Pointing records for text and elements:
***
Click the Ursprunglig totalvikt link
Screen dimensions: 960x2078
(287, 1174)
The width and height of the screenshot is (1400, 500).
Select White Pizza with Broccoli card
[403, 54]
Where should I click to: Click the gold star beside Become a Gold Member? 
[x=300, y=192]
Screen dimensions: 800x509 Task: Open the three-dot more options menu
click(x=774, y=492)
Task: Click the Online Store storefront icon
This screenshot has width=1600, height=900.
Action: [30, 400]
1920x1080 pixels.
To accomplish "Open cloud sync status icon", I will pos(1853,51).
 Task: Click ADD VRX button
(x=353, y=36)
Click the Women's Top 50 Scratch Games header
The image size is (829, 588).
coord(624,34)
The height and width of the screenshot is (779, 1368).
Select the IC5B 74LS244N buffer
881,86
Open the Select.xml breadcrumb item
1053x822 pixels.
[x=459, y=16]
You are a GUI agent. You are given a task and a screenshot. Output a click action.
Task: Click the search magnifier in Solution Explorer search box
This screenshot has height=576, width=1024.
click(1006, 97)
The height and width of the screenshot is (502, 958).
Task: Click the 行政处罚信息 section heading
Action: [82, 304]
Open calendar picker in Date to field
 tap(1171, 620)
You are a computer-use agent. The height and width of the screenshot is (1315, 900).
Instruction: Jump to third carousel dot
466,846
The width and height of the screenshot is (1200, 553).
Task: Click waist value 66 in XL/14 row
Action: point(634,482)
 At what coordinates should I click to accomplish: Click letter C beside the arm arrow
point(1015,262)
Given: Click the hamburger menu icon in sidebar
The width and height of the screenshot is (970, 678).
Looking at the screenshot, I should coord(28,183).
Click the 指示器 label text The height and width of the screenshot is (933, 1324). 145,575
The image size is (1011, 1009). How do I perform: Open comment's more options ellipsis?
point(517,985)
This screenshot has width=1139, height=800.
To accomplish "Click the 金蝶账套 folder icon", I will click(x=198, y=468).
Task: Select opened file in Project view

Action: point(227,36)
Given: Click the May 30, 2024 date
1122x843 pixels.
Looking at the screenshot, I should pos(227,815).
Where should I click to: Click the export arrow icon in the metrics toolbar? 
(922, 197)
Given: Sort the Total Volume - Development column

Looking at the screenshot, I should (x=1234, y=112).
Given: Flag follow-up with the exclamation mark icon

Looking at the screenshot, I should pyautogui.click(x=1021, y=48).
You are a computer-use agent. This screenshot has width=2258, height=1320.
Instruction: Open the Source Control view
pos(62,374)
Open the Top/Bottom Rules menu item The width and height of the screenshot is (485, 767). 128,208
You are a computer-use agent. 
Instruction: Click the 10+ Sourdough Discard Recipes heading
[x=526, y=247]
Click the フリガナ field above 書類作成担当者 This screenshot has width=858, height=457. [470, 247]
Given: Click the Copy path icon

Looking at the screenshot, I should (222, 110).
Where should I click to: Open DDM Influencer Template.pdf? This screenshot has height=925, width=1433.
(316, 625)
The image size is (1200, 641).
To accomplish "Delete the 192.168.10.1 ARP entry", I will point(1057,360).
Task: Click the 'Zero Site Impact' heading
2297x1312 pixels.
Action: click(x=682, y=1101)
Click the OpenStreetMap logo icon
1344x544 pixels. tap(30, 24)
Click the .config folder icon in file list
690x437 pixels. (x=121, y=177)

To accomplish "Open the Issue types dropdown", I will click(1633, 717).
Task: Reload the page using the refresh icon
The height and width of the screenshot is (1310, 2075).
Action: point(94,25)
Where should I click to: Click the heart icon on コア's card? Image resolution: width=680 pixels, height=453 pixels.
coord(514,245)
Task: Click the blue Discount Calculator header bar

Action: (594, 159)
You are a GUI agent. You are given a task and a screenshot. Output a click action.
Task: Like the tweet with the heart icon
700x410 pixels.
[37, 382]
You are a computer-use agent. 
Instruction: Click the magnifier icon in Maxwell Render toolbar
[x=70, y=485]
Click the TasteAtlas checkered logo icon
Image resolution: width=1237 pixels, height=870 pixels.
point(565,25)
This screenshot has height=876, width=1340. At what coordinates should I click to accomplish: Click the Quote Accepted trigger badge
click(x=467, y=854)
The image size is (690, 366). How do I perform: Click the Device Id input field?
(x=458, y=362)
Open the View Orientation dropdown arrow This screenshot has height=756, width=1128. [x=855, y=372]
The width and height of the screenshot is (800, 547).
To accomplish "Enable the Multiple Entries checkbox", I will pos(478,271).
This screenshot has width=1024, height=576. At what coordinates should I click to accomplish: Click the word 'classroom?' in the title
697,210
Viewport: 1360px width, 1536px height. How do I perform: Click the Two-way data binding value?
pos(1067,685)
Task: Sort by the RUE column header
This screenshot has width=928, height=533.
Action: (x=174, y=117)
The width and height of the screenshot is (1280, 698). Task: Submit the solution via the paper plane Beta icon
***
• **YOUR INSTRUCTIONS**:
Rewrite all of the data above as a numbered list, omitting any blank lines.

• **SOLUTION TO THE PROBLEM**:
1. Click the Ursprunglig totalvikt link
2. Screen dimensions: 960x2078
3. (287, 1174)
4. The width and height of the screenshot is (1400, 500).
5. Select White Pizza with Broccoli card
6. [403, 54]
7. Where should I click to: Click the gold star beside Become a Gold Member? 
8. [x=300, y=192]
9. Screen dimensions: 800x509 Task: Open the three-dot more options menu
10. click(x=774, y=492)
11. Task: Click the Online Store storefront icon
12. This screenshot has width=1600, height=900.
13. Action: [30, 400]
14. 1920x1080 pixels.
15. To accomplish "Open cloud sync status icon", I will pos(1853,51).
16.  Task: Click ADD VRX button
17. (x=353, y=36)
18. Click the Women's Top 50 Scratch Games header
19. The image size is (829, 588).
20. coord(624,34)
21. The height and width of the screenshot is (779, 1368).
22. Select the IC5B 74LS244N buffer
23. 881,86
24. Open the Select.xml breadcrumb item
25. 1053x822 pixels.
26. [x=459, y=16]
27. You are a GUI agent. You are given a task and a screenshot. Output a click action.
28. Task: Click the search magnifier in Solution Explorer search box
29. This screenshot has height=576, width=1024.
30. click(1006, 97)
31. The height and width of the screenshot is (502, 958).
32. Task: Click the 行政处罚信息 section heading
33. Action: [82, 304]
34. Open calendar picker in Date to field
35.  tap(1171, 620)
36. You are a computer-use agent. The height and width of the screenshot is (1315, 900).
37. Instruction: Jump to third carousel dot
38. 466,846
39. The width and height of the screenshot is (1200, 553).
40. Task: Click waist value 66 in XL/14 row
41. Action: point(634,482)
42.  At what coordinates should I click to accomplish: Click letter C beside the arm arrow
43. point(1015,262)
44. Given: Click the hamburger menu icon in sidebar
45. The width and height of the screenshot is (970, 678).
46. Looking at the screenshot, I should coord(28,183).
47. Click the 指示器 label text The height and width of the screenshot is (933, 1324). 145,575
48. The image size is (1011, 1009). How do I perform: Open comment's more options ellipsis?
49. point(517,985)
50. This screenshot has width=1139, height=800.
51. To accomplish "Click the 金蝶账套 folder icon", I will click(x=198, y=468).
52. Task: Select opened file in Project view
53. Action: point(227,36)
54. Given: Click the May 30, 2024 date
55. 1122x843 pixels.
56. Looking at the screenshot, I should pos(227,815).
57. Where should I click to: Click the export arrow icon in the metrics toolbar? 
58. (922, 197)
59. Given: Sort the Total Volume - Development column
60. Looking at the screenshot, I should (x=1234, y=112).
61. Given: Flag follow-up with the exclamation mark icon
62. Looking at the screenshot, I should pyautogui.click(x=1021, y=48).
63. You are a computer-use agent. This screenshot has width=2258, height=1320.
64. Instruction: Open the Source Control view
65. pos(62,374)
66. Open the Top/Bottom Rules menu item The width and height of the screenshot is (485, 767). 128,208
67. You are a computer-use agent. 
68. Instruction: Click the 10+ Sourdough Discard Recipes heading
69. [x=526, y=247]
70. Click the フリガナ field above 書類作成担当者 This screenshot has width=858, height=457. [470, 247]
71. Given: Click the Copy path icon
72. Looking at the screenshot, I should (222, 110).
73. Where should I click to: Open DDM Influencer Template.pdf? This screenshot has height=925, width=1433.
74. (316, 625)
75. The image size is (1200, 641).
76. To accomplish "Delete the 192.168.10.1 ARP entry", I will point(1057,360).
77. Task: Click the 'Zero Site Impact' heading
78. 2297x1312 pixels.
79. Action: click(x=682, y=1101)
80. Click the OpenStreetMap logo icon
81. 1344x544 pixels. tap(30, 24)
82. Click the .config folder icon in file list
83. 690x437 pixels. (x=121, y=177)
84. To accomplish "Open the Issue types dropdown", I will click(1633, 717).
85. Task: Reload the page using the refresh icon
86. The height and width of the screenshot is (1310, 2075).
87. Action: point(94,25)
88. Where should I click to: Click the heart icon on コア's card? Image resolution: width=680 pixels, height=453 pixels.
89. coord(514,245)
90. Task: Click the blue Discount Calculator header bar
91. Action: (594, 159)
92. You are a GUI agent. You are given a task and a screenshot. Output a click action.
93. Task: Like the tweet with the heart icon
94. 700x410 pixels.
95. [37, 382]
96. You are a computer-use agent. 
97. Instruction: Click the magnifier icon in Maxwell Render toolbar
98. [x=70, y=485]
99. Click the TasteAtlas checkered logo icon
100. Image resolution: width=1237 pixels, height=870 pixels.
101. point(565,25)
102. This screenshot has height=876, width=1340. At what coordinates should I click to accomplish: Click the Quote Accepted trigger badge
103. click(x=467, y=854)
104. The image size is (690, 366). How do I perform: Click the Device Id input field?
105. (x=458, y=362)
106. Open the View Orientation dropdown arrow This screenshot has height=756, width=1128. [x=855, y=372]
107. The width and height of the screenshot is (800, 547).
108. To accomplish "Enable the Multiple Entries checkbox", I will pos(478,271).
109. This screenshot has width=1024, height=576. At what coordinates should I click to accomplish: Click the word 'classroom?' in the title
110. 697,210
111. Viewport: 1360px width, 1536px height. How do I perform: Click the Two-way data binding value?
112. pos(1067,685)
113. Task: Sort by the RUE column header
114. This screenshot has width=928, height=533.
115. Action: (x=174, y=117)
116. The width and height of the screenshot is (1280, 698). Task: Submit the solution via the paper plane Beta icon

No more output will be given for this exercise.